I have question about how to evaluate the information retrieve result is good or not such as calculate
相关文档的等级,召回率,精度,AP,MAP .....
the relevant document rank, recall, precision ,AP, MAP.....
currently, the system is able to retrieve the document from the database once the users enter the query. The problem is I do not know how to do the evaluation.
我有一些公共数据集,例如"Cranfield集合" 数据集链接它包含
I got some public data set such as "Cranfield collection" dataset linkit contains
1.document 2.query 3.relevance assesments
Cranfield 1,400 225 1.6
我可以知道如何使用"Cranfield集合"进行评估吗?相关文档的等级,召回率,精度,AP,MAP .....
May I know how to use do the evaluation by using "Cranfield collection" to calculatethe relevant document rank, recall, precision ,AP, MAP.....
I might need some ideas and direction. not asking for how to code the program.
Okapi BM25 (BM代表最佳匹配")是搜索引擎使用的一种排名功能,用于根据匹配文档与给定搜索查询的相关性对它们进行排名.它基于概率检索框架. BM25是词袋检索功能,可对一组基于文档的文件进行排名不管文档中查询词之间的相互关系(例如,它们的相对接近度)如何,每个文档中出现的查询词都是相同的.有关更多详细信息,请参见维基百科页面.
Okapi BM25 (BM stands for Best Matching) is a ranking function used by search engines to rank matching documents according to their relevance to a given search query. It is based on the probabilistic retrieval framework. BM25 is a bag-of-words retrieval function that ranks a set of documents based on the query terms appearing in each document, regardless of the inter-relationship between the query terms within a document (e.g., their relative proximity).
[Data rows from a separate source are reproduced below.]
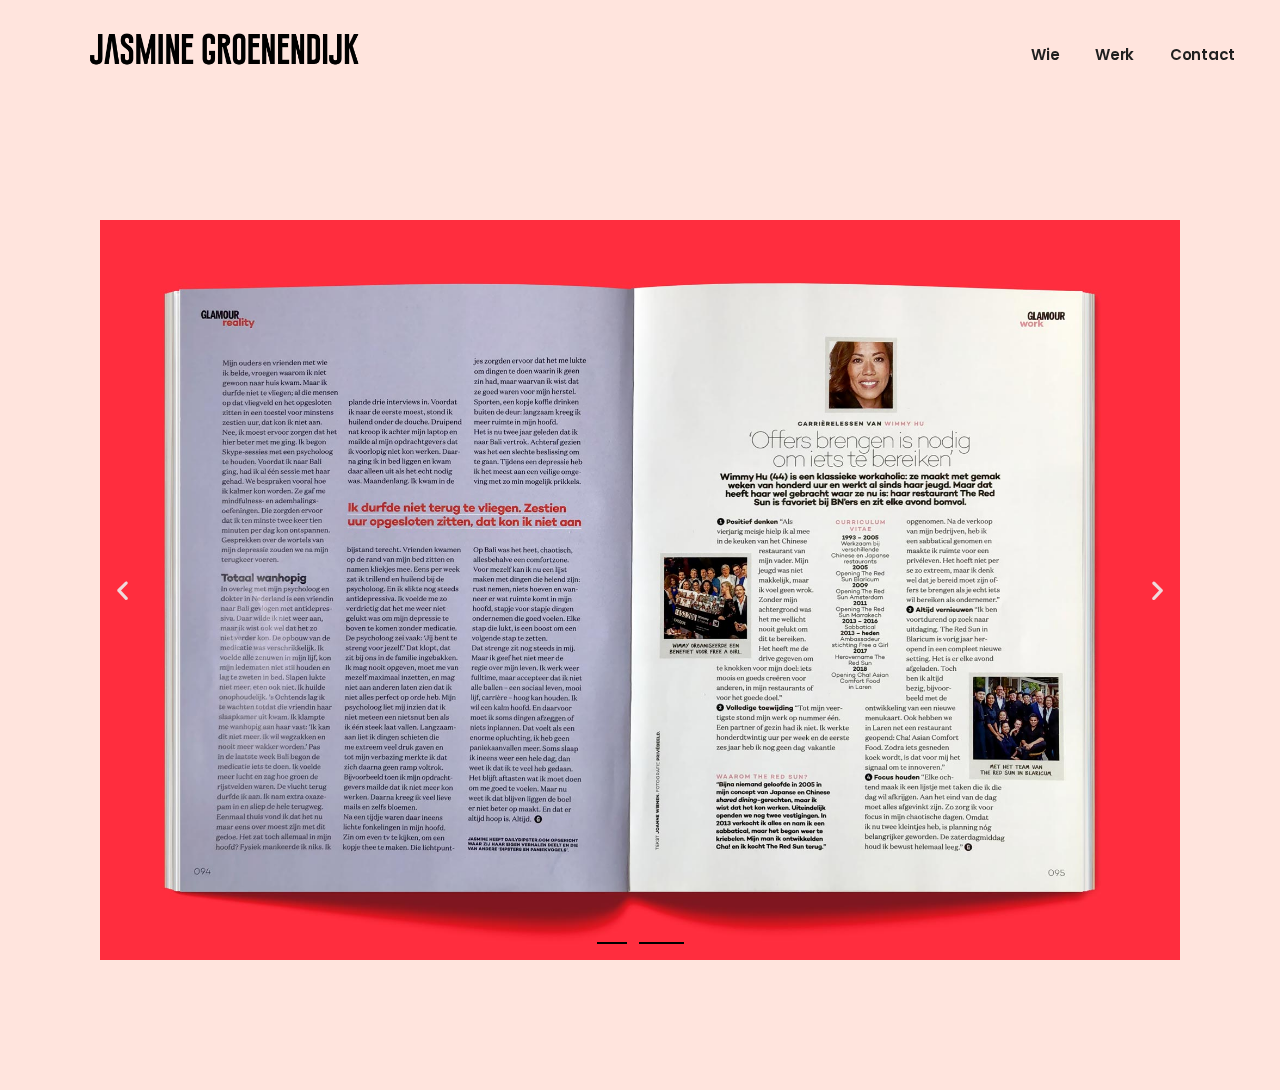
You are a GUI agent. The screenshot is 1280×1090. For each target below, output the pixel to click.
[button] (122, 590)
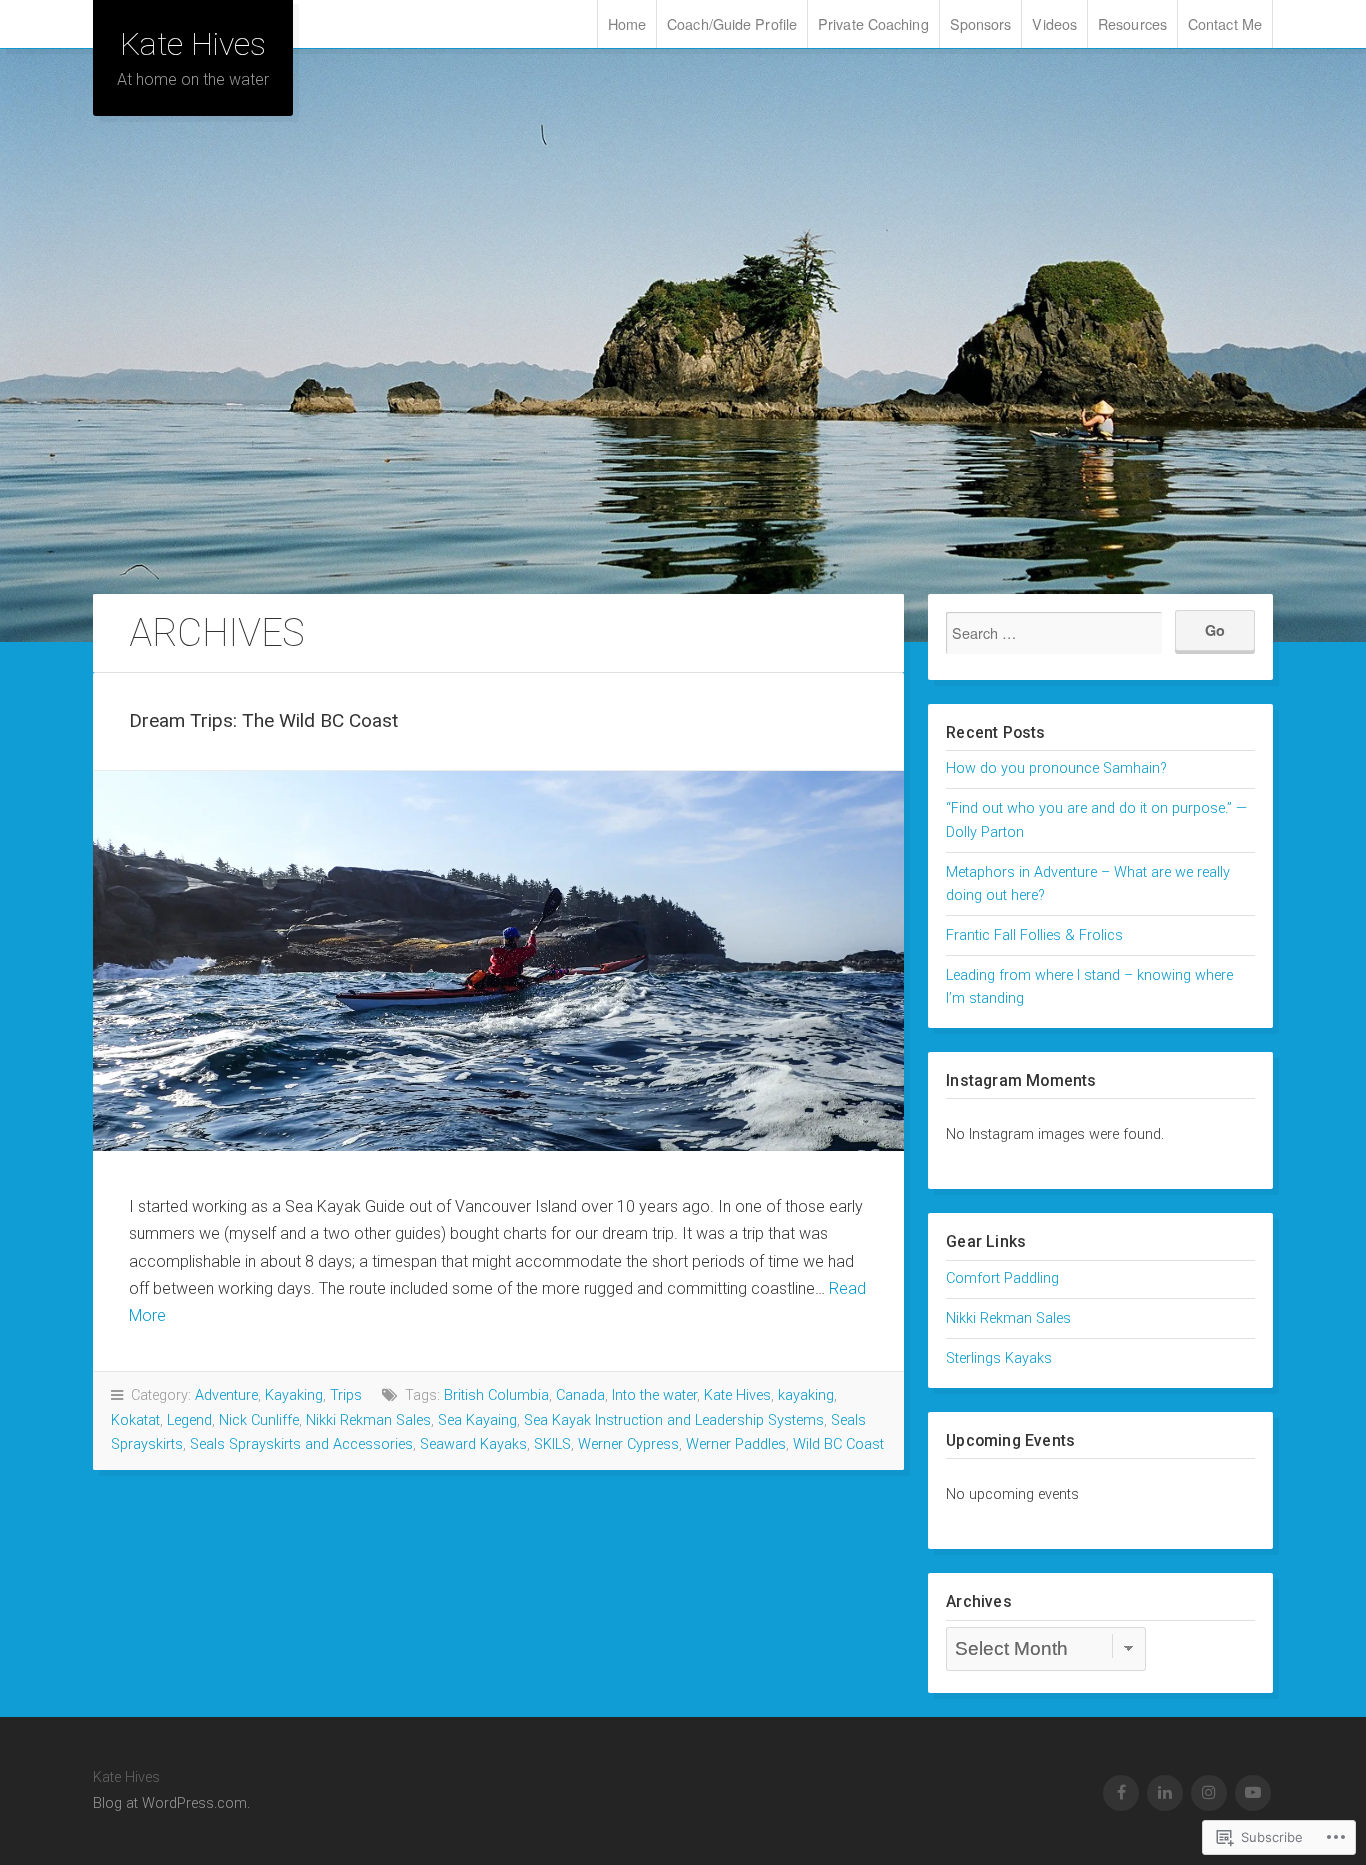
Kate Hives (193, 44)
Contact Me (1225, 23)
See the Wikipedia page for more details.
Precision measures "of all the documents we retrieved as relevant how many are actually relevant?".
Precision = No. of relevant documents retrieved / No. of total documents retrieved
Recall measures "Of all the actual relevant documents how many did we retrieve as relevant?".
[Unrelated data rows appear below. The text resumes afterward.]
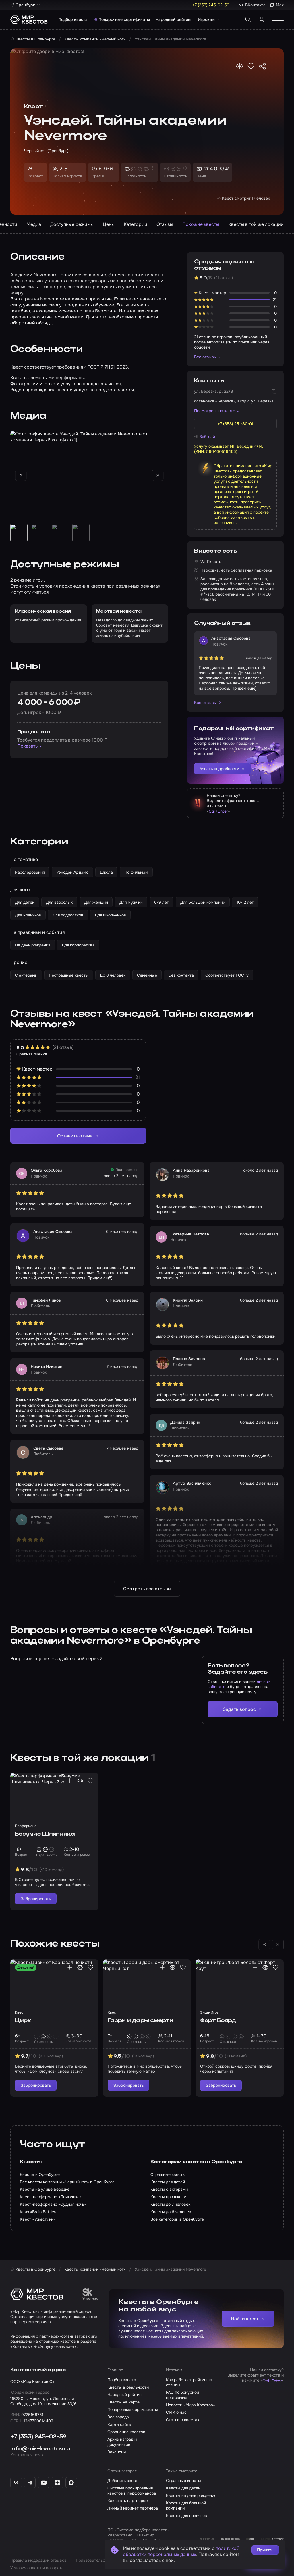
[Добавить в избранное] (251, 66)
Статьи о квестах (182, 2419)
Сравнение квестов (126, 2431)
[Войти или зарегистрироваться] (261, 19)
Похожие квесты (200, 224)
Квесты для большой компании (186, 2505)
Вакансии (116, 2451)
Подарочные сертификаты (124, 19)
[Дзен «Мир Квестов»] (57, 2482)
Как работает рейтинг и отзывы (189, 2382)
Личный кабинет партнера (132, 2508)
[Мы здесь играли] (228, 66)
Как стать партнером (127, 2500)
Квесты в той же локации (256, 224)
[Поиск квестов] (248, 19)
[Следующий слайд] (157, 475)
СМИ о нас (176, 2412)
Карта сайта (119, 2424)
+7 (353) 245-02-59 (38, 2437)
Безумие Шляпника (45, 1834)
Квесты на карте (123, 2402)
Recall = No. of relevant documents retrieved / No. of total relevant documents
Suppose, when a query "q" is submitted to an information retrieval system (ex., search engine) having 100 relevant documents w.r.t. the query "q", the system retrieves 68 documents out of total collection of 600 documents. Out of 68 retrieved documents, 40 documents were relevant. So, in this case:
Precision = 40 / 68 = 58.8%
和Recall = 40 / 100 = 40%
F-Score / F-measure is the weighted harmonic mean of precision and recall. The traditional F-measure or balanced F-score is:
F-Score = 2 * Precision * Recall / Precision + Recall
中键入内容,它会显示10条结果.如果所有这些都相关,那可能是最好的.如果只有一些相关,例如说五个,那么最好先显示相关的.如果前五个无关紧要而好的仅从第六个开始,那将是不好的,不是吗? AP分数反映了这一点.
You can think of it this way: you type something in Google
and it shows you 10 results. It’s probably best if all of them were relevant. If only some are relevant, say five of them, then it’s much better if the relevant ones are shown first. It would be bad if first five were irrelevant and good ones only started from sixth, wouldn’t it? AP score reflects this.
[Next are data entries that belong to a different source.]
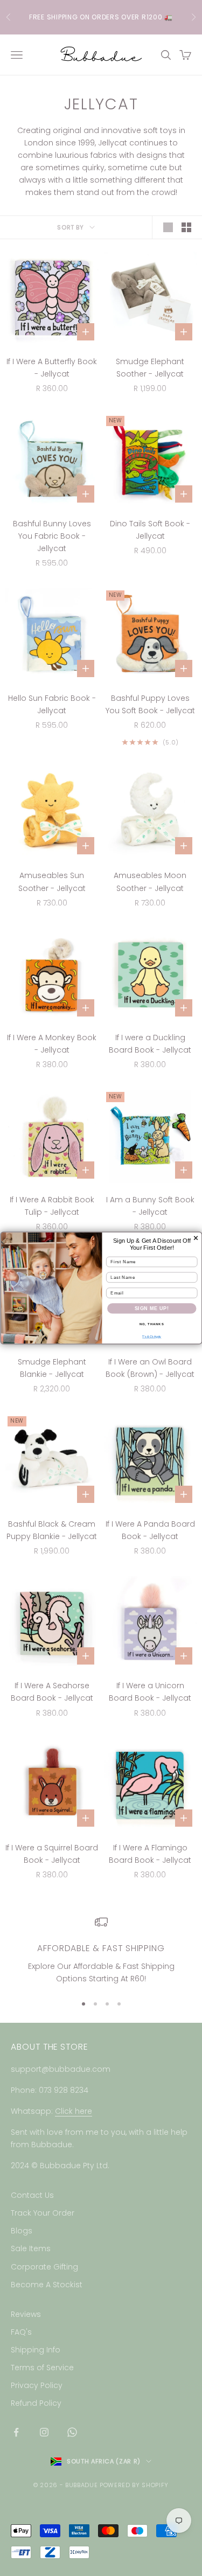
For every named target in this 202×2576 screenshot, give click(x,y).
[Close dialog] (195, 1238)
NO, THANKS (151, 1324)
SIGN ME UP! (151, 1308)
排名#1:(1.0 + 0.67 + 0.75 + 0.8 + 0.83 + 0.6) / 6 = 0.78
排名2:(0.5 + 0.4 + 0.5 + 0.57 + 0.56 + 0.6) / 6 = 0.52
MAP is mean of average precision across multiple queries/rankings. Giving an example for illustration.
对于查询1,AvgPrec: (1.0+0.67+0.5+0.44+0.5) / 5 = 0.62
对于查询2,AvgPrec: (0.5+0.4+0.43) / 3 = 0.44
因此,MAP = (0.62 + 0.44) / 2 = 0.53
用作检索系统的性能指标.您应该为此类测试构建一个检索系统.如果要使用Java编写程序,则应考虑 Apache Lucene 建立索引.
Sometimes, people use precision@k
, recall@k
as performance measure of a retrieval system. You should build a retrieval system for such testings. If you want to write your program in Java, you should consider Apache Lucene to build your index.